JOURNAL ARTICLE

[Clinical investigation of extravascular lung water index and pulmonary vascular permeability index in diagnosis and continuous monitoring of lung edema]

Li-Jun Ma, Ying-Zhi Qin
Zhongguo Wei Zhong Bing Ji Jiu Yi Xue, Chinese Critical Care Medicine, Zhongguo Weizhongbing Jijiuyixue 2008, 20 (2): 111-4
18279597

OBJECTIVE: To study the clinical value of extravascular lung water index (EVLWI) and pulmonary vascular permeability index (PVPI) in the diagnosis and continuous monitoring of lung edema.

METHODS: To retrospectively analyze pulse index continuous cardiac output (PiCCO) monitoring in 40 patients with lung edema. They were divided into two groups: acute cardiac pulmonary edema (ACPE) group (ACPE group, 15 cases) and acute respiratory distress syndrome (ARDS) group (ARDS group, 25 cases), according to their case history, symptoms, physical signs, results of auxiliary examinations and cardiac index (CI) on admission. Parameters such as EVLWI and intrathoracic blood volume index (ITBVI) on admission were recorded, correlation analysis was performed, and PVPI was calculated at 0, 24, and 72 hours after tracheal intubation.
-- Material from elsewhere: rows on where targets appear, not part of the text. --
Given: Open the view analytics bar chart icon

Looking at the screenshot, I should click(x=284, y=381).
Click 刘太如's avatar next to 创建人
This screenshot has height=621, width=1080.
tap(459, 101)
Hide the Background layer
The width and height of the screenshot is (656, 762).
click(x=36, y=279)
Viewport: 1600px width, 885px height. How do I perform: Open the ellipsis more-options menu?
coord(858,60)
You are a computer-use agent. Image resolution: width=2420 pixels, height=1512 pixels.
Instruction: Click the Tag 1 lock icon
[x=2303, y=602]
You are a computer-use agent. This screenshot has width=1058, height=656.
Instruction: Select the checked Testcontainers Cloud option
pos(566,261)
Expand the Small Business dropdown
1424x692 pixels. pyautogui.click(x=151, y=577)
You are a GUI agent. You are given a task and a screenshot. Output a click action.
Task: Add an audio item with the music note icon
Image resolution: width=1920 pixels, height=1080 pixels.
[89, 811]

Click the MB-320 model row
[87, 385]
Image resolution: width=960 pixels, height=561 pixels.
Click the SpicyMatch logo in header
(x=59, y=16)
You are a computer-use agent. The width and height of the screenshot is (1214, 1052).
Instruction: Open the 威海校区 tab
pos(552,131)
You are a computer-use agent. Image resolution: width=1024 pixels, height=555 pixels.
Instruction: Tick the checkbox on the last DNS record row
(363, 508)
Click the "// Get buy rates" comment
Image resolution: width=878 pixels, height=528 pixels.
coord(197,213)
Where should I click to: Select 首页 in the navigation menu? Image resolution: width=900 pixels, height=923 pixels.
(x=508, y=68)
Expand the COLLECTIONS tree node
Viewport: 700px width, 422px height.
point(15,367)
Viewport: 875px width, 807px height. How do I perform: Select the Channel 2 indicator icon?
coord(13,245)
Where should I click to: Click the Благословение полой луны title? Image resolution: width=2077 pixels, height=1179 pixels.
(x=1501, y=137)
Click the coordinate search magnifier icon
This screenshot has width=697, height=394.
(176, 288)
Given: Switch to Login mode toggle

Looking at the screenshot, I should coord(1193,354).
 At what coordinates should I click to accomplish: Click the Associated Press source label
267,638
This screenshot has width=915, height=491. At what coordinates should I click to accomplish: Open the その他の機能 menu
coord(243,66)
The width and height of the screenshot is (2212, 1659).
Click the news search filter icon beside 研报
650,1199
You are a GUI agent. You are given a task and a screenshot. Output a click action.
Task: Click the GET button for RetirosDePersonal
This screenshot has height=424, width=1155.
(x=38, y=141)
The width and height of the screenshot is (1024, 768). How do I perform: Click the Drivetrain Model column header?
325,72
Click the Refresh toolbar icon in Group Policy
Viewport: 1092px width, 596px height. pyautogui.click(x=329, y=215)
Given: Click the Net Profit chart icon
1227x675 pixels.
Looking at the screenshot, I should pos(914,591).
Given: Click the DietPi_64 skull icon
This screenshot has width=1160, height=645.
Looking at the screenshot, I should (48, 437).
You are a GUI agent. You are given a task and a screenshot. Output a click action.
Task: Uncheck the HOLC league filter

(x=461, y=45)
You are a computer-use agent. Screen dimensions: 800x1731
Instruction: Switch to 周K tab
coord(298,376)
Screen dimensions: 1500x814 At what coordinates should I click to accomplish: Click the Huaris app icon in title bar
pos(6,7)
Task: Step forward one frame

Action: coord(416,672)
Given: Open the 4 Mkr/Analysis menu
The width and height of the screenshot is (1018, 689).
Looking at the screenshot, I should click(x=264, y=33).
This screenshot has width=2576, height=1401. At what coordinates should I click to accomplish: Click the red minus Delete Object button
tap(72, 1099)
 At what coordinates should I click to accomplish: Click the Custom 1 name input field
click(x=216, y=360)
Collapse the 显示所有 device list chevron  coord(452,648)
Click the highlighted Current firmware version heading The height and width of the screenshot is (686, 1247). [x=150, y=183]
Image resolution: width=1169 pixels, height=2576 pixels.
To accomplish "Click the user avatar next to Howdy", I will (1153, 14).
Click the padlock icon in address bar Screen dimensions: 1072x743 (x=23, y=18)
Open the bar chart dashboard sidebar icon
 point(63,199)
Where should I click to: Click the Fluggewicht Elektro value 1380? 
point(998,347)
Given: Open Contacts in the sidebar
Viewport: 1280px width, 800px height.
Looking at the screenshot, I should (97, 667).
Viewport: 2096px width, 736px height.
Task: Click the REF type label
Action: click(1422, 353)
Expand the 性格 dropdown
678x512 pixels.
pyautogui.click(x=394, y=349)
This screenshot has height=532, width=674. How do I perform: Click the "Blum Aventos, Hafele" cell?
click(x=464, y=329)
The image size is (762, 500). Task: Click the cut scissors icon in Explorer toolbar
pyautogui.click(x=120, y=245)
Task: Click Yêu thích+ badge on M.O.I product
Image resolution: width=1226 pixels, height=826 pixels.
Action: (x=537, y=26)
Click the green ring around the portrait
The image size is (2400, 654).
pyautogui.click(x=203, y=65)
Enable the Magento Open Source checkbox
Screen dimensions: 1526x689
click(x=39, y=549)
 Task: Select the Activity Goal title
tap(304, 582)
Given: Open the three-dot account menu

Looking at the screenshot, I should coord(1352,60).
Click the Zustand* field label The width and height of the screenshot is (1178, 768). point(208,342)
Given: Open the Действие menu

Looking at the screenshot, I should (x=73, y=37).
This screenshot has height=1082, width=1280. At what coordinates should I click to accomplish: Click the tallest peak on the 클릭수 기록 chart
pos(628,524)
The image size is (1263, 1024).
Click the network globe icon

RESULTS: (1) PVPI in ARDS group was significantly higher than that in ACPE patients (P<0.01) at 0 hour after tracheal intubation. (2) PVPI had no correlation with oxygenation index (PaO(2)/FiO(2)), acute physiology and chronic health evaluation II (APACHEII) score, EVLWI, ITBVI, and central venous pressure (CVP) in ACPE group (all P>0.05), while it showed significant correlation with EVLWI (r=0.904, P<0.01), as well as with APACHEII and PaO(2)/FiO(2) (r=0.390, P<0.05, r=-0.554, P<0.01) in ARDS group. EVLWI in ACPE group was significantly correlated with PaO(2)/FiO(2) (r=-0.672, P<0.01) and correlated with APACHEII (r=0.412, P<0.05). There was some correlation between EVLWI and PaO(2)/FiO(2) (r=-0.602, P<0.01), APACHEII, ITLWI in the two groups (r=0.457, P<0.05; r=0.636, P<0.05). (3) Protracted receiver operating characteristic curve(ROC) of PVPI was plotted, and area under the curve (AUC) was 0.956+/-0.019 (P<0.01). When 2.23, which was one of the cut-off points of PVPI, was selected, the sensitivity was 92.0%, and the specificity was 93.3%. (4) When the patients were divided into survivor group and non-survivor group, EVLWI was found to be decreased gradually in the survivor group (ACPE group: P<0.05; ARDS group: P<0.01), and PVPI of ACPE patients increased in non-survivor group (P<0.01).

CONCLUSION: EVLWI and PVPI monitoring is of clinical value to some degree in early diagnosis of hydrostatic pulmonary edema and permeability pulmonary edema.